【TechTarget中国原创】在本月的补丁周二公告中，微软修复了IIS Web服务器中的WebDAV安全漏洞。微软一共发布了10个公告，其中六个严重级别的安全补丁修复了31个漏洞。

　　在U.S. Computer Emergency Response Team警告说存在公开的攻击代码和对漏洞的频繁利用后，微软上个月承认了IIS Web服务器漏洞。MS09-020修复IIS WebDAV中的远程认证绕道漏洞。IIS WebDAV是用于向IIS Web服务器发布内容的工具的集合。WebDAV漏洞是Palo Alto Networks的研究人员发现的，由于WebDAV请求上的URL缺少恰当地检查，导致了IIS目录上的绕道。Microsoft IIS versions 5.0-6.0受到了影响。更新的级别是重要。如果成功利用，就可以给攻击者提升权限获取敏感数据的访问。

　　“WebDAV不是所有时间都在使用，但是会被用于进行Outlook Web访问，而且还有其它一些合法使用，但是并不是默认打开的。” 补丁厂商Shavlik Technologies Inc.的首席技术官Eric Schultze说，“零日问题是IT经理所关心的经典问题，所以当补丁发布的时候，有时管理员会尽快配置补丁。”
 
　　修复的还有IE8 中的零日漏洞。这个漏洞被德国一位称为“Nils”的研究人员在三月用于赢得了TippingPoint 赞助的Pwn2own大赛。Nils演示了他可以利用这个漏洞获得对一台电脑的完全控制而赢得了一台Sony笔记本电脑和5000美金。MS09-019修复了IE中的八个漏洞，影响到了Windows 2000、2003、 XP和Vista上的5.01-8版本。如果用户使用IE查看特制的页面，更严重的漏洞可以允许远程代码执行。

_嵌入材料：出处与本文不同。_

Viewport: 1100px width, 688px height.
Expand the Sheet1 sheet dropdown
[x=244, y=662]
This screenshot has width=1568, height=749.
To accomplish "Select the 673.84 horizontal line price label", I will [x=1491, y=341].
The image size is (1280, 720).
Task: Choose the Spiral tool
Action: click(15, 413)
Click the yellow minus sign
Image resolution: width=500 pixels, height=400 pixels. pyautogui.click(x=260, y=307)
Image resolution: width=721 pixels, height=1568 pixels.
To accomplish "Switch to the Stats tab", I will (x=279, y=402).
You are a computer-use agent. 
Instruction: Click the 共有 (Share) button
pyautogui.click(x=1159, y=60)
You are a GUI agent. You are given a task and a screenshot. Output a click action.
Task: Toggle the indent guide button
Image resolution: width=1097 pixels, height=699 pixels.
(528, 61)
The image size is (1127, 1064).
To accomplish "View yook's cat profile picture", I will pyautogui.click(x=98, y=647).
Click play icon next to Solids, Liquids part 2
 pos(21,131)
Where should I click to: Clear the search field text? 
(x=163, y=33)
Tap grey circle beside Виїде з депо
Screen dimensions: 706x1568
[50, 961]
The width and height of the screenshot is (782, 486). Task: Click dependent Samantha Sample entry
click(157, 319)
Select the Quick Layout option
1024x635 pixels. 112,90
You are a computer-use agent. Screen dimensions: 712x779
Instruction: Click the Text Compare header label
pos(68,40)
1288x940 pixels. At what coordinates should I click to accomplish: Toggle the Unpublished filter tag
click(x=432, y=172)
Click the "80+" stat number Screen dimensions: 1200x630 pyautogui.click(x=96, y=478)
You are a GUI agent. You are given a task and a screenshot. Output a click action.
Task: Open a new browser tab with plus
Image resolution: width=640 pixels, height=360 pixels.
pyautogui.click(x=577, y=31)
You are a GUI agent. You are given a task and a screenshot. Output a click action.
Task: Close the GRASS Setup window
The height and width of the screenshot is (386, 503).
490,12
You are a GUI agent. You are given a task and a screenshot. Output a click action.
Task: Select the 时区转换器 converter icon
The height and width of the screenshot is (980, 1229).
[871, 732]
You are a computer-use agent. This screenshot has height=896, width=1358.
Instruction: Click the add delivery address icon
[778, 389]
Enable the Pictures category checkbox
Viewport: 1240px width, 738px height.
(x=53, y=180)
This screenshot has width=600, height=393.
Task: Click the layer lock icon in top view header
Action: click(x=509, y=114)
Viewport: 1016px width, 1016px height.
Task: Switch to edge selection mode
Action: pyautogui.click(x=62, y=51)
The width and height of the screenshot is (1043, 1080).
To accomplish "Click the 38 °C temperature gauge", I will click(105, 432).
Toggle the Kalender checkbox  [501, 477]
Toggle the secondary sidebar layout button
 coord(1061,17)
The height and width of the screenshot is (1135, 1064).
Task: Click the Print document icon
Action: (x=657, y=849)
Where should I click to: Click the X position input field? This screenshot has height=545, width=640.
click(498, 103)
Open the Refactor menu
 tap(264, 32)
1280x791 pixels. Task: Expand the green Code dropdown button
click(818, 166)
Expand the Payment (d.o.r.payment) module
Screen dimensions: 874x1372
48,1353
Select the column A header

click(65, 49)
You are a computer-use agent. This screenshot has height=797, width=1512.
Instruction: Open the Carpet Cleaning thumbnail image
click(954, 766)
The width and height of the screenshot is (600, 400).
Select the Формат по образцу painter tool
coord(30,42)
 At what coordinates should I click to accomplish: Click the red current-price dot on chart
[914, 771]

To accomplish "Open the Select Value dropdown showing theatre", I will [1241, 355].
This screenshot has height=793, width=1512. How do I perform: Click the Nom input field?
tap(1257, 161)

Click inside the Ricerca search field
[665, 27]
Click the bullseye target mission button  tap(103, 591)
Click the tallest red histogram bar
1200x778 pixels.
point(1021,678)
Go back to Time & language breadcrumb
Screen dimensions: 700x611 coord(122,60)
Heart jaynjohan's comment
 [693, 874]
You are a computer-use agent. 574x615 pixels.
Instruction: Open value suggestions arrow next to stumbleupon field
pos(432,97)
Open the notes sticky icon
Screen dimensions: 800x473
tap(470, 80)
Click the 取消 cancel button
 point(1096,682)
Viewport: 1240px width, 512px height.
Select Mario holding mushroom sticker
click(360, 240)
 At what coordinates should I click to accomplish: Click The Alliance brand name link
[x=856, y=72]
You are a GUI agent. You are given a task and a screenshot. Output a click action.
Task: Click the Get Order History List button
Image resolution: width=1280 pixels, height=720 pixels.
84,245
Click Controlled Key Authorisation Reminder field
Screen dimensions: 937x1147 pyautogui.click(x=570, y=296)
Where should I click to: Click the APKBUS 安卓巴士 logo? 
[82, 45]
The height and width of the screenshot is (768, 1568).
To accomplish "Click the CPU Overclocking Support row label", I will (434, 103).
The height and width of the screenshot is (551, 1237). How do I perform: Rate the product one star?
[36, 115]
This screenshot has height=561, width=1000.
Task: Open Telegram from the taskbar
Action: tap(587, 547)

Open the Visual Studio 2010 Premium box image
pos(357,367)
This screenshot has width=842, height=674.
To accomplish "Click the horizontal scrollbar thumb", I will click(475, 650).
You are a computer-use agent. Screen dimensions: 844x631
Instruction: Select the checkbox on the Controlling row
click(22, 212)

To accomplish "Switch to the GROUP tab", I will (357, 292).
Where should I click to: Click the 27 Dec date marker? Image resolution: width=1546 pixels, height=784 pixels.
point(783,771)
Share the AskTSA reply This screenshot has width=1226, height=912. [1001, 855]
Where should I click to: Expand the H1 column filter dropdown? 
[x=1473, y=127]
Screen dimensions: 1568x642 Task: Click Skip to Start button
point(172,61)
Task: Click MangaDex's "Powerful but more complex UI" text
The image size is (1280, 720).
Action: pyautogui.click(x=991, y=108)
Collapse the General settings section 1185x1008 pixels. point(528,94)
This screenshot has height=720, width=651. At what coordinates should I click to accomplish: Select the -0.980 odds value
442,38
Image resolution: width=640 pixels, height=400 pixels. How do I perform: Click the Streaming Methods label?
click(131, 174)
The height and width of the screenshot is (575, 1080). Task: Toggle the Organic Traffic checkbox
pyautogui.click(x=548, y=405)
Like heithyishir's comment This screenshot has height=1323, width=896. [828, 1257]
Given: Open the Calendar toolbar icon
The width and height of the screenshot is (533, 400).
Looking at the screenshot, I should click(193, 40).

　　安全厂商Core Security Technologies的研究人员在2008年十月发现了IE漏洞。安全区域绕过漏洞允许网页的执行行为，例如执行代码，尽管被设定安全区域的安全层禁用了。

　　Core Security 的首席安全官Ivan Arce 说：“在这种状况中，它是前一个漏洞的变形，但是很重要。它的重要性要求快速修复。”

　　微软其它公告：

MS09-018：修复了Microsoft Windows 2000/2003上Active Directory执行中的两个漏洞。远程代码执行漏洞可以在处理恶意LDAP 或LDAPS请求时会导致内存的错误释放。成功利用漏洞的攻击者可以完全控制受影响的远程系统。另一个补丁是安装在 Windows XP Professional 和 Windows Server 2003 上的 Active Directory 应用程序模式 (ADAM)上。

 ?  MS09-021:微软Excel中的七个远程代码执行漏洞可以允许攻击者获得受影响系统的全面控制。要利用漏洞，微软说用户必须打开恶意的包含错误格式的纪录对象的Excel文件。这次更新的级别对于Microsoft Office Excel 2000的所有版本来说都是严重。

?  MS09-022: 微软说Microsoft Windows Print Spooler中的三个缓冲器溢出漏洞在受影响的系统受到特制的RPC请求的时候可以允许指定远程代码。Microsoft Windows 2000中这个更新的级别是严重；Windows XP和Windows Server 2003上是中等；而Windows Vista和Windows Server 2008上是重要。

?  MS09-023:微软修复了Windows Search中的文件查看方式的漏洞。这个公告的级别是重要，如果搜索首次文件返回了特制可以导致信息泄露。漏洞影响Windows XP和Windows Server 2003上的Windows Search 4.0。

?  MS09-024: 修复了Microsoft Works转换器中的严重缓冲器溢出漏洞。如果用户打开了恶意Works文件，这个漏洞可以允许远程代码执行。微软说，如果利用漏洞，攻击者可以获得和本地用户一样的用户权限。

?  MS09-025:修复了Windows kernel中可以允许权限提升到的四个漏洞。三个内核指针错误和桌面内核验证错误可以被远程利用或者被匿名用户在内核模式上运行代码。微软说，这个漏洞不能被远程利用或者匿名用户利用。更新影响到Microsoft Windows 2000、Windows XP、Windows Server 2003、Windows Vista和Windows Server 2008。

?  MS09-026:微软发布了Windows remote procedure call (RPC)设备的另一个更新。据微软所说，RPC Marshalling Engine没有恰当地更新它的内部状况。补丁的级别是重要，影响Microsoft Windows 2000、Windows XP、Windows Server 2003、 Windows Vista和Windows Server 2008。

?  MS09-027: Microsoft Word中的两个缓冲器溢出漏洞可以在用户打开热邪Word文件时，允许远程代码执行。微软说，这个漏洞可以被用于全面控制受影响的系统。更新对于Microsoft Office Word 2000的所有版本来说都是严重。